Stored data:
┄┄┄┄┄┄

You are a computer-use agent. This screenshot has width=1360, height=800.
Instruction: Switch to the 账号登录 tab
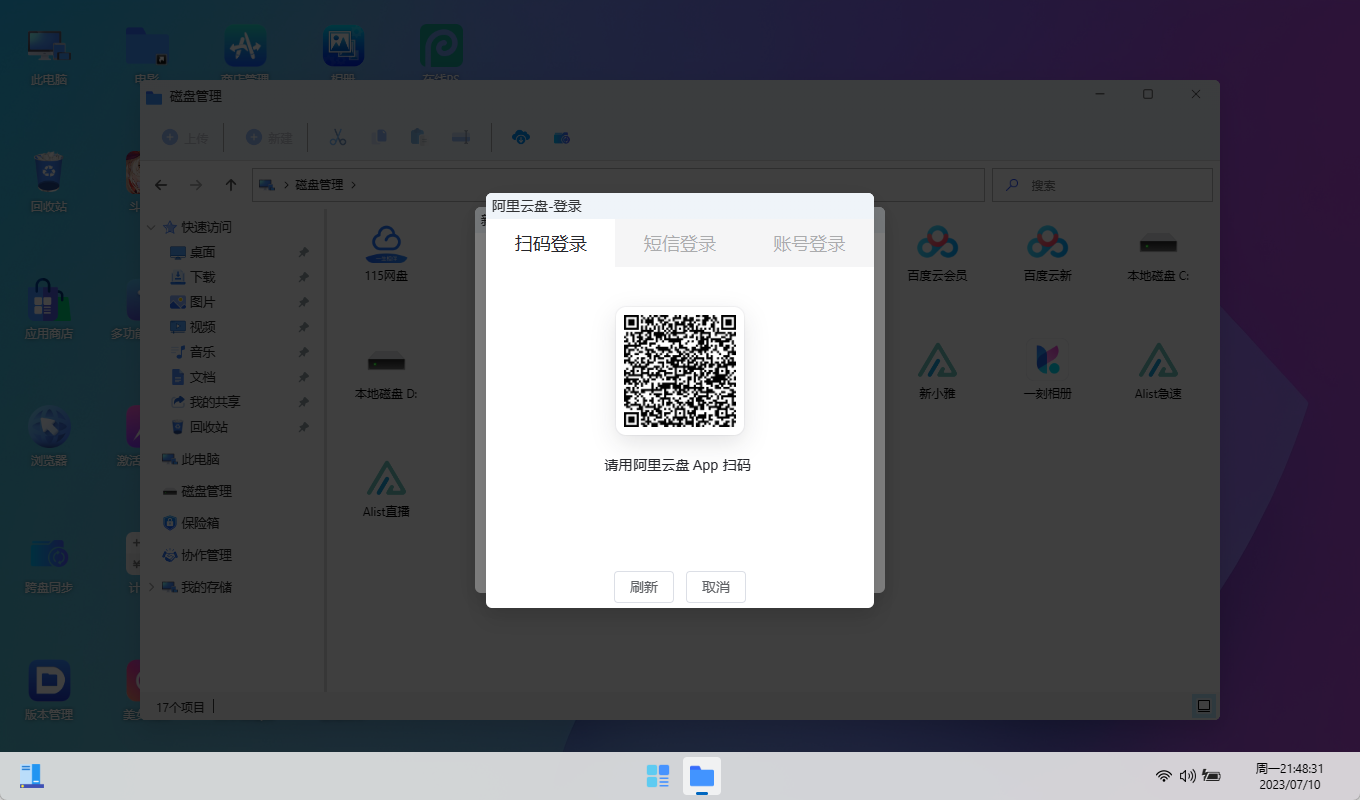point(808,243)
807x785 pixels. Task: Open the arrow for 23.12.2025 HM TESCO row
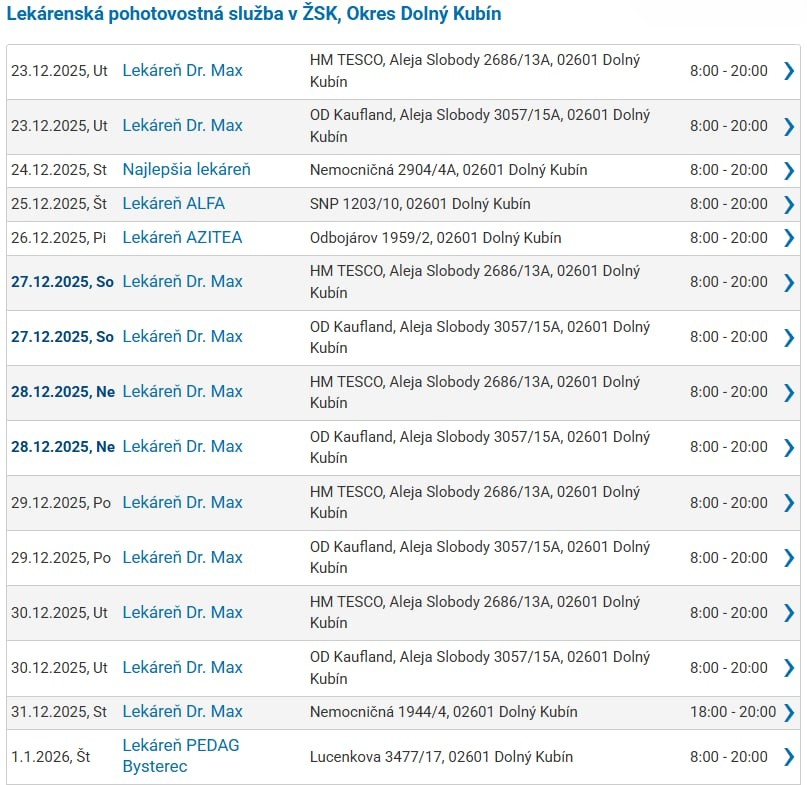(788, 71)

┄┄┄┄┄┄

WORK REQUIRED:
Pictures aside, restate all of the entries exactly.

WRITTEN RESPONSE:
You are a computer-use agent. This screenshot has width=1360, height=800.
Instruction: Switch to the 账号登录 tab
point(808,243)
807x785 pixels. Task: Open the arrow for 23.12.2025 HM TESCO row
(788, 71)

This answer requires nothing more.